Start of ITEMS

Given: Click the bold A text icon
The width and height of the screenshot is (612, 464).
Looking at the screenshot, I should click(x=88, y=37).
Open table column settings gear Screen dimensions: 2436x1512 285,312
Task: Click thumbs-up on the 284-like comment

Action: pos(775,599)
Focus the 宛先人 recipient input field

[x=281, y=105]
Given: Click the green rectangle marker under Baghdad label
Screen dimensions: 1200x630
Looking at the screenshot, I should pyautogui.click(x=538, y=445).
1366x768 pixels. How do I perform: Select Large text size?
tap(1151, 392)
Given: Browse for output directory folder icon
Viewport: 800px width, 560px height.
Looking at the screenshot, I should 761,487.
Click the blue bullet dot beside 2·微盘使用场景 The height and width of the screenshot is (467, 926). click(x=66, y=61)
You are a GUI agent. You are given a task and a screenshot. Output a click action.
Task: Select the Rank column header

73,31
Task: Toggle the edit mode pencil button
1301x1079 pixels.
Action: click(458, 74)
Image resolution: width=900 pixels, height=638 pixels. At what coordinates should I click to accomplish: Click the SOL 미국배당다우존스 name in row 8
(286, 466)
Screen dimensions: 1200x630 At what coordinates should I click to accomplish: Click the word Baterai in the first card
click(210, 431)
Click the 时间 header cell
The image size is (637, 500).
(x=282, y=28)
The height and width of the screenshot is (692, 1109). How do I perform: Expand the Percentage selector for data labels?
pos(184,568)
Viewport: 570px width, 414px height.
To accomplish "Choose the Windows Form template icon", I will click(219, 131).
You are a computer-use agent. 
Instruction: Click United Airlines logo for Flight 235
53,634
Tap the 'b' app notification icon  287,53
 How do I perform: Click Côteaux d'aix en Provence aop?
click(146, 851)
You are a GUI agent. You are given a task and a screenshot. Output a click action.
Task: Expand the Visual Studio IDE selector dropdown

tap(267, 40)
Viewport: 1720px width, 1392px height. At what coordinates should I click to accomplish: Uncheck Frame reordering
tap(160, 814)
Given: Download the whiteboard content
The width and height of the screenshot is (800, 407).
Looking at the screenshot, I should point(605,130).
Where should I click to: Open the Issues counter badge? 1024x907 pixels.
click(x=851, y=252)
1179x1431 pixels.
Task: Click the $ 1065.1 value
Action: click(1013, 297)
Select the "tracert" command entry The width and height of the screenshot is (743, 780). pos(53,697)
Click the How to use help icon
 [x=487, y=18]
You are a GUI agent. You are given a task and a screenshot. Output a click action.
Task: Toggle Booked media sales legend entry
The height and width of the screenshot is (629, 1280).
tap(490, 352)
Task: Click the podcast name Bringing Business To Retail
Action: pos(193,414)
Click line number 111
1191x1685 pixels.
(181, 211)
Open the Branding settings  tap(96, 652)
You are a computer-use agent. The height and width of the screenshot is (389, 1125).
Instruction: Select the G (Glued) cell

End of ITEMS

=== EXERCISE GOAL ===
Output everything from the line containing "Given: Download the whiteboard content" down to the last line of the entries as a JSON list of strings, one string per line, leaving out blank lines.

=== PROBLEM SOLUTION ===
[
  "Given: Download the whiteboard content",
  "The width and height of the screenshot is (800, 407).",
  "Looking at the screenshot, I should point(605,130).",
  "Where should I click to: Open the Issues counter badge? 1024x907 pixels.",
  "click(x=851, y=252)",
  "1179x1431 pixels.",
  "Task: Click the $ 1065.1 value",
  "Action: click(1013, 297)",
  "Select the \"tracert\" command entry The width and height of the screenshot is (743, 780). pos(53,697)",
  "Click the How to use help icon",
  " [x=487, y=18]",
  "You are a GUI agent. You are given a task and a screenshot. Output a click action.",
  "Task: Toggle Booked media sales legend entry",
  "The height and width of the screenshot is (629, 1280).",
  "tap(490, 352)",
  "Task: Click the podcast name Bringing Business To Retail",
  "Action: pos(193,414)",
  "Click line number 111",
  "1191x1685 pixels.",
  "(181, 211)",
  "Open the Branding settings  tap(96, 652)",
  "You are a computer-use agent. The height and width of the screenshot is (389, 1125).",
  "Instruction: Select the G (Glued) cell"
]